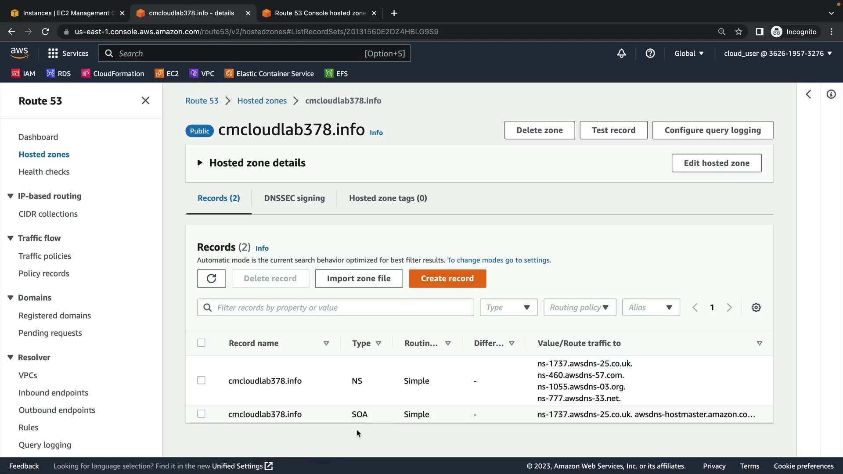The image size is (843, 474).
Task: Open records table settings gear
Action: (756, 308)
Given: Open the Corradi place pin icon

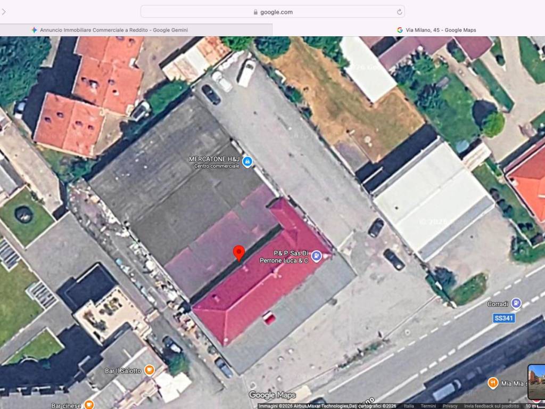Looking at the screenshot, I should pyautogui.click(x=516, y=304).
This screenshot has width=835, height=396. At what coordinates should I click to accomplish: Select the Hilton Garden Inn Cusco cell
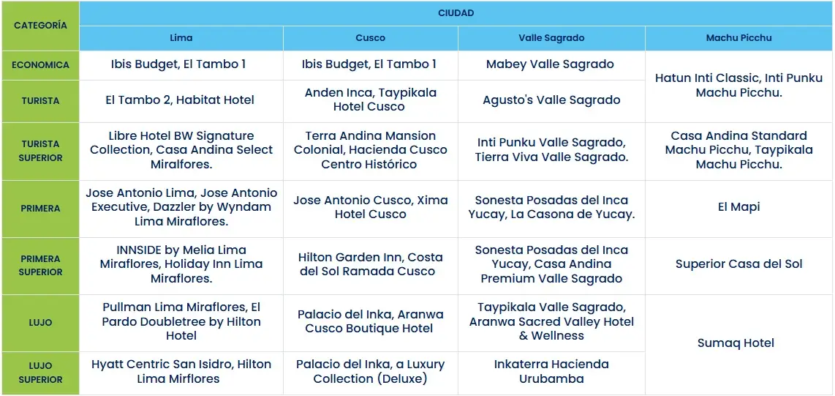point(370,264)
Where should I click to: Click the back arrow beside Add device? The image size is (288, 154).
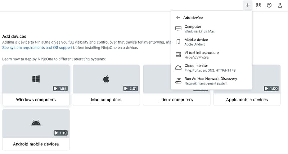178,17
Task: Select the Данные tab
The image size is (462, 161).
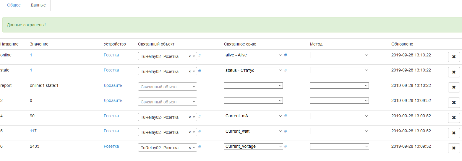Action: 38,5
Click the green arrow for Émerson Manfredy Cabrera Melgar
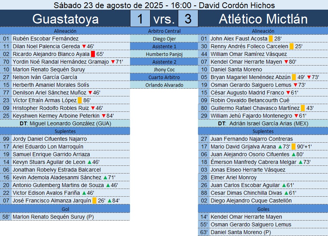Viewport: 328px width, 236px height. click(300, 162)
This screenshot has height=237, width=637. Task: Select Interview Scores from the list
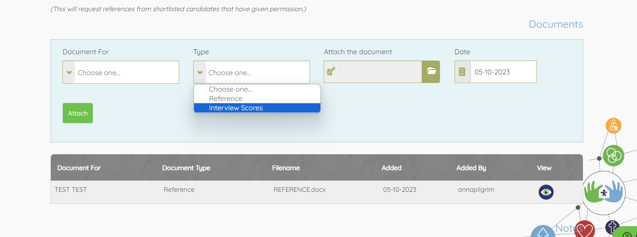[x=236, y=108]
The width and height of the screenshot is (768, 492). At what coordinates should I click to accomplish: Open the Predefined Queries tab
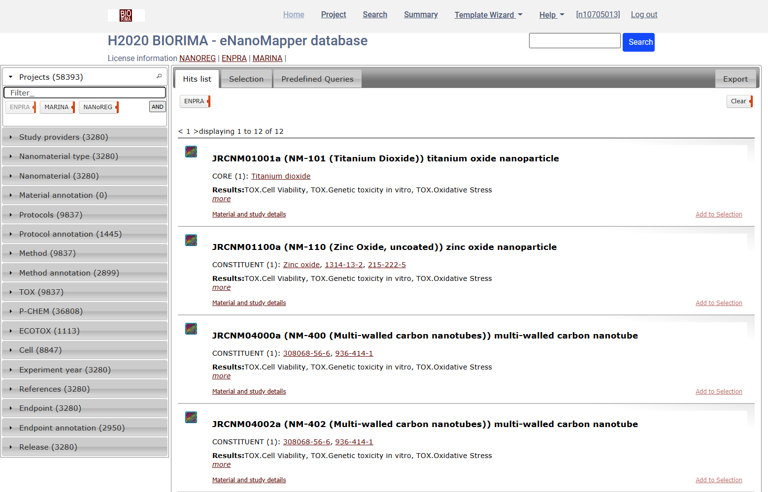317,79
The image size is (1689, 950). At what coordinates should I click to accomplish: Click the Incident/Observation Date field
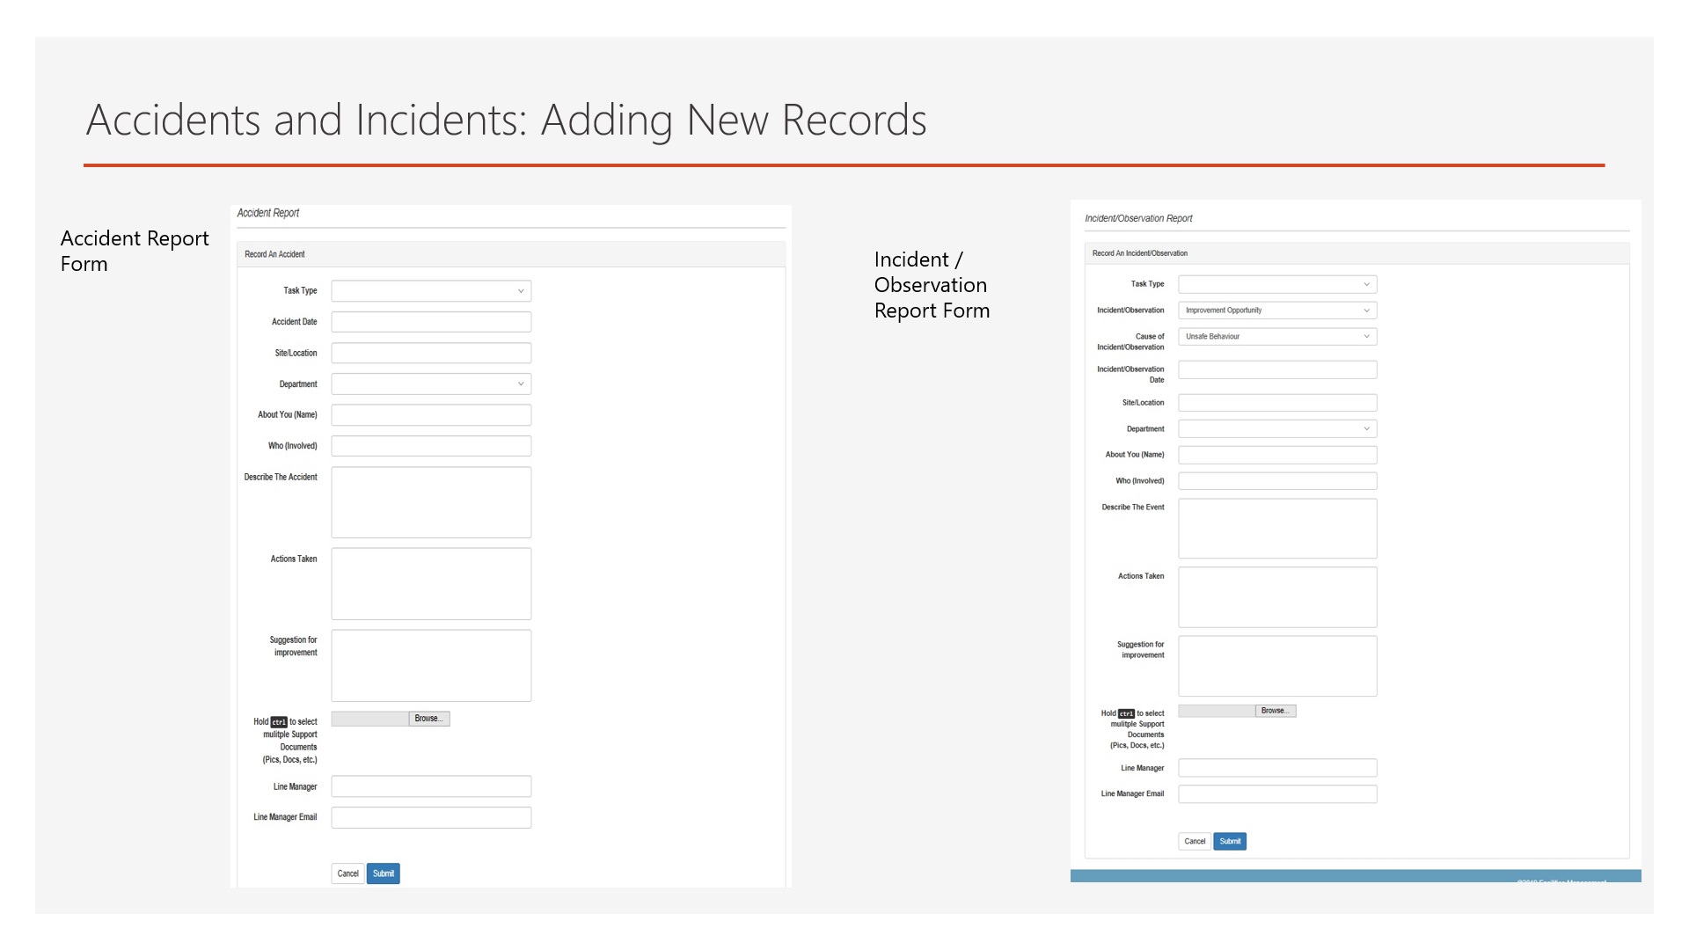tap(1276, 369)
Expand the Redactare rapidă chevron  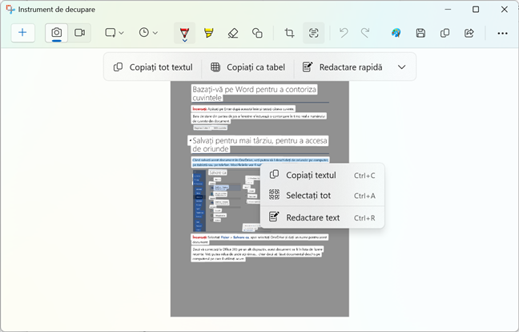tap(401, 67)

Exercise goal: Could you change "place pin icon" to "location marker" in the lines from the line with "Given: Open the Corradi place pin icon" to the line with "point(370,264)", leaving everything else unchanged and the pictures out?

Answer for the task:
Given: Open the Corradi location marker

Looking at the screenshot, I should pyautogui.click(x=516, y=304).
This screenshot has width=835, height=396. At what coordinates should I click to accomplish: Select the Hilton Garden Inn Cusco cell
point(370,264)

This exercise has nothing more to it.